Sep 5, 2025

Listening to Advice

1. Proverbs teaches humility in listening

  • Proverbs 1:5 – “The wise will hear, and will increase learning; and a man of understanding shall attain unto wise counsels.”
    This means a truly wise person doesn’t shut themselves off to advice or correction, but is willing to weigh, discern, and even change if God shows a clearer path.
    So, if someone refuses to even consider historical evidence, textual realities, or other Christian perspectives, they are acting against the spirit of Proverbs, which praises teachability and humility.

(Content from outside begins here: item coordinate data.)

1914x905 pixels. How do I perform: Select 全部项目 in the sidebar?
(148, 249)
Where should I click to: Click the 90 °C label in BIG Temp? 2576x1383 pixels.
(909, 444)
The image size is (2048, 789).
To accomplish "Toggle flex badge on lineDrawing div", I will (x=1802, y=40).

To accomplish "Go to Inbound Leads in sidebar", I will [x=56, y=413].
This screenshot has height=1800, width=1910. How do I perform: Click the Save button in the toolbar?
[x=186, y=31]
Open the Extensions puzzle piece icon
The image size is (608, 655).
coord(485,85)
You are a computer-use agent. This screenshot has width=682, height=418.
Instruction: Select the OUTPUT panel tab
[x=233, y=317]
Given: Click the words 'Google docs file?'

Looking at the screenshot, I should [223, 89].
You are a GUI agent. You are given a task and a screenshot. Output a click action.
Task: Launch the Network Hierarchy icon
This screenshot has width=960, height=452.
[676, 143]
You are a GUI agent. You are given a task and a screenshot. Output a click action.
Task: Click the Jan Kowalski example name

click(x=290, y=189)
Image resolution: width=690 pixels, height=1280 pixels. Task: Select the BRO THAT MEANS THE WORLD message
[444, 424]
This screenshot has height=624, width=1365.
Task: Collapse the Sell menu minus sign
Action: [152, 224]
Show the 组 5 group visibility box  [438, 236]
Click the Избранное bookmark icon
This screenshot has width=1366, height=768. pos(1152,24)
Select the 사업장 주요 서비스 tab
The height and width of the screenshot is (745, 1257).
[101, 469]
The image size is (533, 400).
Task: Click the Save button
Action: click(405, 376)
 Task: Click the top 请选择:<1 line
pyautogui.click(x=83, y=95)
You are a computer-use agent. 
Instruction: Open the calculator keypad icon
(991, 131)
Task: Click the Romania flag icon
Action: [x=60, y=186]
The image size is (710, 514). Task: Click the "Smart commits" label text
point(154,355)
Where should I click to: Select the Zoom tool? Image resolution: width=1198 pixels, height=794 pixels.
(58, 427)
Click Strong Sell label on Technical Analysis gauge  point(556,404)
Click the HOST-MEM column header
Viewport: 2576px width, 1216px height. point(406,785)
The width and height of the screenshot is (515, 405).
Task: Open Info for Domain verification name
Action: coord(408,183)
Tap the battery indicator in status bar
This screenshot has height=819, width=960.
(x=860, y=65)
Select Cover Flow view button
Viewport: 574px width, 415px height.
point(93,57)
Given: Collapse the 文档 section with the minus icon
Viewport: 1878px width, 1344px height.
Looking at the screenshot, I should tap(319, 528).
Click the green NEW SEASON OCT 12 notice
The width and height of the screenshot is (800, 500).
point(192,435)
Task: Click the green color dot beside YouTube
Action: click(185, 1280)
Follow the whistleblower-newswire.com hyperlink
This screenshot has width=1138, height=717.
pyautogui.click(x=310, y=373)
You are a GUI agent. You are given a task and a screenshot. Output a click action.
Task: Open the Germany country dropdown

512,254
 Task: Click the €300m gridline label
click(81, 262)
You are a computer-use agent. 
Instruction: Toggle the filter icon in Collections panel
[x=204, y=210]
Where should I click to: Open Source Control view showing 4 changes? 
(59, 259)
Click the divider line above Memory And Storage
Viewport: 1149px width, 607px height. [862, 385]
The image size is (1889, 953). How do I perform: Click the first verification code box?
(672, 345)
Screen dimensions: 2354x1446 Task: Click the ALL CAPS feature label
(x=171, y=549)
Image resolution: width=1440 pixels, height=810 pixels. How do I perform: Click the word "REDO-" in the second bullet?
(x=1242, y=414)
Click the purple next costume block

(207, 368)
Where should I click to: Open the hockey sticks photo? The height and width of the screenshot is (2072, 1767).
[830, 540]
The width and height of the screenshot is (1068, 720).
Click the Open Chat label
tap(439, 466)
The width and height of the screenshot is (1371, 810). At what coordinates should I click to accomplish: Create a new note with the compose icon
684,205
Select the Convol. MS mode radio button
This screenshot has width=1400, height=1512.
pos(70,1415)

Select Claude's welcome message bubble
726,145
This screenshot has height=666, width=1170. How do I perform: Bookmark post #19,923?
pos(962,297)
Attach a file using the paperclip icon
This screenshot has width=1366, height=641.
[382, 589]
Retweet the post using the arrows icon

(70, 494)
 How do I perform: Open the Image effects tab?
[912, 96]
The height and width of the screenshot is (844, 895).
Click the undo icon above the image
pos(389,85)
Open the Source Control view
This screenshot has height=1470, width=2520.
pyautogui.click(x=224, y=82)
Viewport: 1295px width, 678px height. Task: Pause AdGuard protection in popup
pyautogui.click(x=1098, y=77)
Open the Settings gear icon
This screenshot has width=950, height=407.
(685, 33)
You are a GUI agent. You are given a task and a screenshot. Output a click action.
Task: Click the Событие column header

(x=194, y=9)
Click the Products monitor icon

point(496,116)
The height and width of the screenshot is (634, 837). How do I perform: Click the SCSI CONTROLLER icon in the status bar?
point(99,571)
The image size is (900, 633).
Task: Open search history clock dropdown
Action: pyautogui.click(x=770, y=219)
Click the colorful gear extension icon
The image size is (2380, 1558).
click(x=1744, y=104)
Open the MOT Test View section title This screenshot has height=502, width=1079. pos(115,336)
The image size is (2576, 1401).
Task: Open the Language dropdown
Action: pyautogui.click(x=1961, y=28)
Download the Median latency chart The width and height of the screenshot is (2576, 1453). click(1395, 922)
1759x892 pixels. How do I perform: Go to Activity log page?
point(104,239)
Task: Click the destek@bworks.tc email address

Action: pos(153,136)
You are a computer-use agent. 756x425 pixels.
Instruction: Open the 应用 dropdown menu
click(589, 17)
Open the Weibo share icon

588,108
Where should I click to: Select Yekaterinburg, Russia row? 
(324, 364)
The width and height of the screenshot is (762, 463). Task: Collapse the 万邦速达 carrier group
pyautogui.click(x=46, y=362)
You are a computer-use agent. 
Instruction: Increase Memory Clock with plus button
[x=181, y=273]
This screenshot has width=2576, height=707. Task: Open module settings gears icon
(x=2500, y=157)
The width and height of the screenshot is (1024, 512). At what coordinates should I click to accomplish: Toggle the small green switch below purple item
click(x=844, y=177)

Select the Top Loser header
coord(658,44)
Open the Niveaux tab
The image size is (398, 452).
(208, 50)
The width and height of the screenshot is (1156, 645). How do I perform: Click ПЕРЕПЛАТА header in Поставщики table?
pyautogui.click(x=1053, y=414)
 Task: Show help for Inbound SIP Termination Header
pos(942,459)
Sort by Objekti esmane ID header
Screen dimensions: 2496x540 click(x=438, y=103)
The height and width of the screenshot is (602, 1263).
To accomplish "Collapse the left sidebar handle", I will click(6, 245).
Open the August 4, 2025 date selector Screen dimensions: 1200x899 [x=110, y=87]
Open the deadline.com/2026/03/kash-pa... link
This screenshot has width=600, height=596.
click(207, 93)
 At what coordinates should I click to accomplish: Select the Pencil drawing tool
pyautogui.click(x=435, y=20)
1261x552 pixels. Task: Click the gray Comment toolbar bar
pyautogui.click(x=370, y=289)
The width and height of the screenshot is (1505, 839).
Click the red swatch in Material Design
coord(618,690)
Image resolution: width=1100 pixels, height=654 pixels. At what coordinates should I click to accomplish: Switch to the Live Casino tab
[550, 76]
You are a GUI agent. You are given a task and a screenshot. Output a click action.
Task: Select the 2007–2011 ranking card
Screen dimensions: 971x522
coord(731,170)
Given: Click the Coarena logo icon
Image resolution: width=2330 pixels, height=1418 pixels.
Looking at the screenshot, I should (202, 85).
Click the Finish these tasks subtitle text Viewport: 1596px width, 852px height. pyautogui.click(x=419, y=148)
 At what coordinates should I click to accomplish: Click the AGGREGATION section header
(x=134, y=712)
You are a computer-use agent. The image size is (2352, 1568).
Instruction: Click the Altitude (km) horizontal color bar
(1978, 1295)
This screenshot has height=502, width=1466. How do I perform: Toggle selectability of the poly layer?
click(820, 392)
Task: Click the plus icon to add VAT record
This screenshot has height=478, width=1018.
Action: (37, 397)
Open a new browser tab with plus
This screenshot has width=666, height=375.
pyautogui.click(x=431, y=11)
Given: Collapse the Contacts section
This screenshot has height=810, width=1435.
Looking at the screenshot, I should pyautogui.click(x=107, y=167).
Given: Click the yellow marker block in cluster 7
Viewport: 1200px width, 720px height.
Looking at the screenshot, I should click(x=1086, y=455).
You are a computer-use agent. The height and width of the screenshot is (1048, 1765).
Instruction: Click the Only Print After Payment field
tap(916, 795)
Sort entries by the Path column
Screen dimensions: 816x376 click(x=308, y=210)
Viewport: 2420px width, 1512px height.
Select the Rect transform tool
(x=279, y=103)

2. Proverbs 16:9 – God directs the steps

  • “The heart of man plans his way, but the LORD establishes his steps.”
    We can plan, preserve, translate, and study God’s Word, but it is God Himself who sovereignly directs the preservation and transmission of Scripture.
    This verse shows that our human systems (like TR, KJV, or VPP claims) are not ultimate; God is. His providence guided the Word through many manuscripts and languages, not just one perfect edition.


3. Psalm 37:5 – Trust God, not human absolutism

  • “Commit your way to the LORD; trust in him, and he will act.”
    This is a call to trust in God’s faithfulness, not in our own ability to declare one printed edition or one translation as “perfect.”
    To say only the TR or only the KJV is perfect is actually shifting trust from God’s providence to man’s product. True faith commits the matter to God, knowing He has preserved His Word faithfully across the manuscript tradition, not bound to one version.


4. Application to VPP / KJV-Only / Perfect TR proponents

  • Proverbs reminds them: wisdom means listening humbly and not dismissing all other Christians or textual evidence.

  • Proverbs 16:9 reminds them: God’s providence is bigger than human systems—the Bible did not fall from heaven in 1611 or in Erasmus’ TR.

  • Psalm 37:5 reminds them: our confidence is in the Lord’s preservation, not in absolutist claims about one text or translation.


“If you truly believe the Bible, then the Bible itself calls you to humility, to listen, and to trust God rather than to insist on human-made absolutes. Scripture itself shows that preservation is God’s providential work, not tied to one edition or translation.”